Obtaining 2.6.8-1.541 source code
Matthew Miller
mattdm at mattdm.org
Tue Sep 14 23:03:29 UTC 2004
On Tue, Sep 14, 2004 at 03:47:01PM -0500, Gregory G Carter wrote:
> For one thing, it makes no sense to have any OS code running outside of
> a primary security or root zone. With the possible exception of
> virtualizing the kernel source/binaries under a execution context.
> (i.e. vmware, UML...etc).
I think you're confusing "running" and "building". There's no reason to
_ever_ run a compiler as root.
This is just generally good security practice -- use only the highest level
of privledge required. If you don't need to be root to do something, don't
be.
> I would be OK with that as long as user space edits of the kernel where
> only distributed as binaries in root space.

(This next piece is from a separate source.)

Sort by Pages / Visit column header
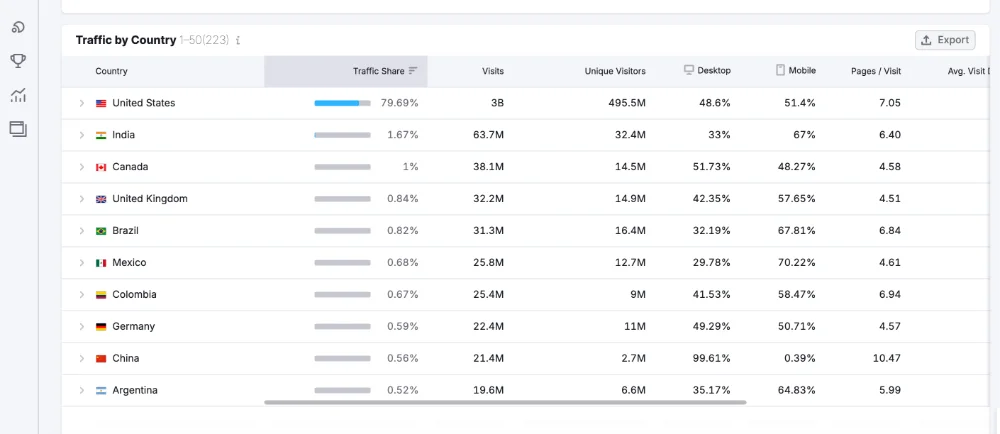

And I'm not even sure this sentence makes any sense. :)
> But, having as you suggest a user space kernel tree from which to
> maintain system intergrity, binary or otherwise in building a system I
> think is fool hardy.
> You should have a source tree that is in root space that is seperate
> from user space.
I don't see any advantage in this at all. However, if you want to create a
separate "rpmbuilder" account in which you build your packages, fine -- but
there's absolutely no reason to give it root privileges.
> The root space is a reference point for compiling system software, in a
> predictable security context. (i.e. root.)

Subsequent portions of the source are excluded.